[Tutor] Removing/Handing large blocks of text

Thu Dec 9 21:37:25 CET 2004

On Wed, 8 Dec 2004 15:11:55 +0000, Max Noel <maxnoel_fr at yahoo.fr> wrote:
> 
> 
> 
> On Dec 8, 2004, at 14:42, Jesse Noller wrote:
> 
> > Hello,
> >
> > I'm trying to do some text processing with python on a farily large
> > text file (actually, XML, but I am handling it as plaintext as all I
> > need to do is find/replace/move) and I am having problems with trying
> > to identify two lines in the text file, and remove everything in
> > between those two lines (but not the two lines) and then write the
> > file back (I know the file IO part).
> 
>         Okay, here are some hints: you need to identify when you enter a <foo>
> block and when you exit a </foo> block, keeping in mind that this may
> happen on the same line (e.g. <foo>blah</foo>).

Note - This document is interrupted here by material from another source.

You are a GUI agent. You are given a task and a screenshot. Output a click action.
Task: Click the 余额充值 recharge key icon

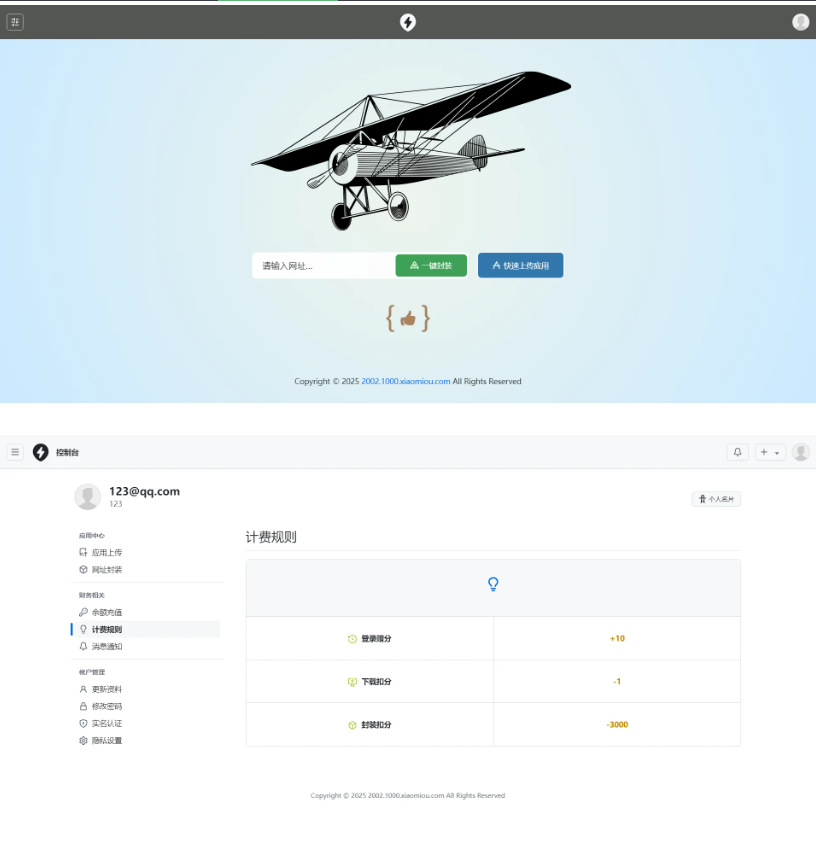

The rest is trivial.
>         The rest of your message is included as a spoiler space if you want to
> find the solution by yourself -- however, a 17-line program that does
> that is included at the end of this message. It prints the resulting
> file to the standard out, for added flexibility: if you want the result
> to be in a file, just redirect stdout (python blah.py > out.txt).
> 
>         Oh, one last thing: don't use readlines(), it uses up a lot of memory
> (especially with big files), and you don't need it since you're reading
> the file sequentially. Use the file iterator instead.
> 
> 
> 
> > I'm trying to do this with the re module - the two tags looks like:
> >
> > <foo>
> >     ...
> >     a bunch of text (~1500 lines)
> >     ...
> > </foo>
> >
> > I need to identify the first tag, and the second, and unconditionally
> > strip out everything in between those two tags, making it look like:
> >
> > <foo>
> > </foo>
> >
> > I'm familiar with using read/readlines to pull the file into memory
> > and alter the contents via string.replace(str, newstr) but I am not
> > sure where to begin with this other than the typical open/readlines.
> >
> > I'd start with something like:
> >
> > re1 = re.compile('^\<foo\>')
> > re2 = re.compile('^\<\/foo\>')
> >
> > f = open('foobar.txt', 'r')
> > for lines in f.readlines()
> >     match = re.match(re1, line)
> >
> > But I'm lost after this point really, as I can identify the two lines,
> > but I am not sure how to do the processing.
> >
> > thank you
> > -jesse
> > _______________________________________________
> > Tutor maillist  -  Tutor at python.org
> > http://mail.python.org/mailman/listinfo/tutor
> 
> #!/usr/bin/env python
> 
> import sre
> 
> reStart = sre.compile('^\s*\<foo\>')
> reEnd = sre.compile('\</foo\>\s*$')
> 
> inBlock = False
> 
> fileSource = open('foobar.txt')
> 
> for line in fileSource:
>      if reStart.match(line): inBlock = True
>      if not inBlock: print line
>      if reEnd.match(line): inBlock = False
> 
> fileSource.close()
> 
> -- Max
> maxnoel_fr at yahoo dot fr -- ICQ #85274019
> "Look at you hacker... A pathetic creature of meat and bone, panting
> and sweating as you run through my corridors... How can you challenge a
> perfect, immortal machine?"
> 
> 

Thanks a bunch for all of your fast responses, they helped a lot -
I'll post what I cook up back to the list as soon as I complete it.
Thanks!

-jesse